Obama has spoken publicly against the border adjustments, but as Brad Plumer notes, it’s helpful to have that stick in hand to make the carrots look better. (Todd Stern didn’t have it when he went to China early last month.)
Of course China is hardly sitting on its hands. It’s green stimulus package was both larger and greener than America’s. Just this month it boosted its renewable energy targets to 15% by 2020. It looks set to swamp the U.S. in both wind and solar investment this year; between now and 2020, it’s expected to spend more on renewables and nuclear than on oil and coal.

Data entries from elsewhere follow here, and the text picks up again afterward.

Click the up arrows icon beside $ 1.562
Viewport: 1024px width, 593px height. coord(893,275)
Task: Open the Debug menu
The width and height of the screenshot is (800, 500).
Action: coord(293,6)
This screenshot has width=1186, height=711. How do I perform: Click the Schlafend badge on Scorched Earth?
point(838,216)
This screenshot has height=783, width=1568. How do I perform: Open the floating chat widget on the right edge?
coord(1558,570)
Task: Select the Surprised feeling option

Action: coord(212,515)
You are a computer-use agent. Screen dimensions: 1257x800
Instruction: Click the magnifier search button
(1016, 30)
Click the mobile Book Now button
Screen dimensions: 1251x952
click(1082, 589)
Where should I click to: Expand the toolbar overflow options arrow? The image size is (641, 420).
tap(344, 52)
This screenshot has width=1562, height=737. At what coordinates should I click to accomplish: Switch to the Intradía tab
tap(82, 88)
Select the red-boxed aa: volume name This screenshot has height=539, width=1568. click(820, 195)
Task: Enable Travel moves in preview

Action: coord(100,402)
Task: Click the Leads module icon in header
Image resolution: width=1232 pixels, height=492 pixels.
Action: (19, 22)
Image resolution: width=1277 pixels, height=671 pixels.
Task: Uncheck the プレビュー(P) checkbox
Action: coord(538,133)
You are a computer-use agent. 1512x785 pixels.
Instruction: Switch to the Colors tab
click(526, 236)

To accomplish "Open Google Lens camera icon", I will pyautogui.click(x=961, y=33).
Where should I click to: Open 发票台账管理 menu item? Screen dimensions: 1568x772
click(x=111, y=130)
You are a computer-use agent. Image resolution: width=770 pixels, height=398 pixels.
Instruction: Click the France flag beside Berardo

The central government has established the State Council’s Expert Panel on Climate Change Policy to work on energy development plans that will involve trillions in investment. “Roughly, we need to spend an extra 1 trillion yuan every year to raise energy efficiency,” said panel member Bai Quan. Just as importantly, maybe more so, it announced that regional government officials will be judged by reductions in carbon intensity instead of purely by economic growth. Getting career bureaucrats on board is essential to making sure the central planners’ schemes become reality. The green shift is dispersing into rural areas as well.
Energy Secretary Steven Chu and Commerce Secretary Gary Locke will head to China later this month to talk turkey. Says Chu, “It’s in our interest and China’s to explore ways to cooperate for our mutual benefit–by promoting renewable energy, encouraging energy efficiency and cutting pollution.” Chu’s assistant secretary David Sandalow is hosting a high-level discussion on engaging China on CCS this Thursday in D.C.; a second, focused on finance and political barriers, will happen soon thereafter.
You can imagine Chu announcing a splashy post-combustion CCS development project, or an investment in solar thermal projects, in exchange for back-channel agreements on a timeline for the country to accept hard emission reductions targets (and back off on border adjustment fussing).
Japan and Brazil are among the other countries with which Obama may pursue bilateral deals, possibly before Copenhagen. The big sticking point with Brazil is avoided deforestation. They don’t want it paid for via carbon credits, through the Reduced Emissions through Deforestation and Degradation (REDD) program — they want it paid for with cold hard cash (so old-fashioned!). So far, no one except Norway is biting.
If all goes well — an enormous if, of course — the U.S. negotiating team arrive at Copenhagen with a web of bi- and multi-lateral side deals on clean energy technology sharing, adaptation research, development assistance, trade deals, and more. The world’s biggest polluters will arrive with agreements in hand. Developing countries will see signs of real movement on the part of developed nations and soften their rigid opposition to targets.
And out of it all will come a stronger, more robust climate treaty, scaffolded by the self-interest of the many countries invested in side deals premised on continued international action.
That’s the hope anyway. Needless to say: domestic achievements notwithstanding, if Obama can pull it off he’ll be assured of a place in history.